You are encouraged to play around. The blocks with comments beginning in `# note: ...` or `# sanity check: ...` have been included to further your understanding of the logic and to demonstrate how a data scientist will go about working on this problem. These blocks are not vital to the core logic of this use case and can therefore be skipped when you translate the code from this notebook to core4 jobs.

Lines of code which produce a large output or which have been commented out with three hash signs (`###`) for better readability. You can uncomment them in order to run them.

**A note on python notebooks:** Python notebooks such as this one are flexible in that you can run your code bit by bit. The downside is that you have the possibility to run blocks of code in an arbitrary order. We have divided the code in this notebook into several blocks to explain it more easily. Please make sure you run them in the order in which we have already written them.

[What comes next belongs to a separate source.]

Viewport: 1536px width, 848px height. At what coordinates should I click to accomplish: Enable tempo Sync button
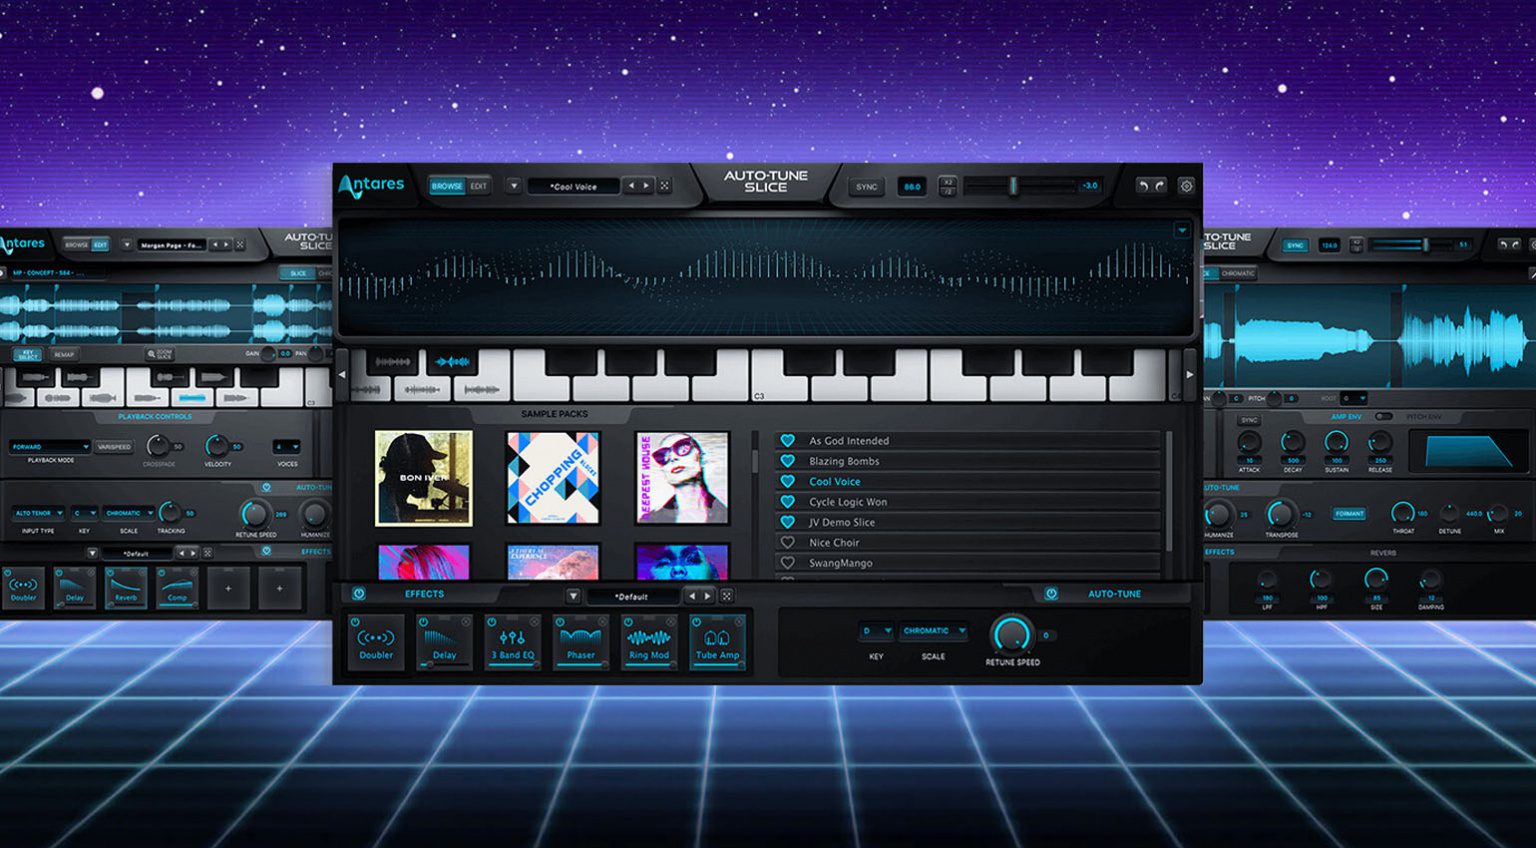click(866, 186)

This also applies when you translate this code into core4 jobs as a part of your assignment.

### 1. Downloading Raw Data

In [None]:
# fetching the webpage

import requests

url = "https://www.agof.de/service-downloads/downloadcenter/download-daily-digital-facts/"
rv = requests.get(url)
body = rv.content.decode("utf-8")

In [None]:
# sanity check: how is the content we fetched stored by python?

type(body)

In [None]:
# sanity check: have we fetched the right thing?

### body

In [None]:
# scraping the fetched content

from bs4 import BeautifulSoup

soup = BeautifulSoup(body, "html.parser")
tables_list = soup.find_all("tr")

In [None]:
# sanity check: have we scraped correctly? (1/2)

tables_list[1]

In [None]:
# sanity check: have we scraped correctly? (2/2)

tables_list[1].text

In [None]:
# isolating relevant links from the list of scraped html table rows (<tr>...</tr>)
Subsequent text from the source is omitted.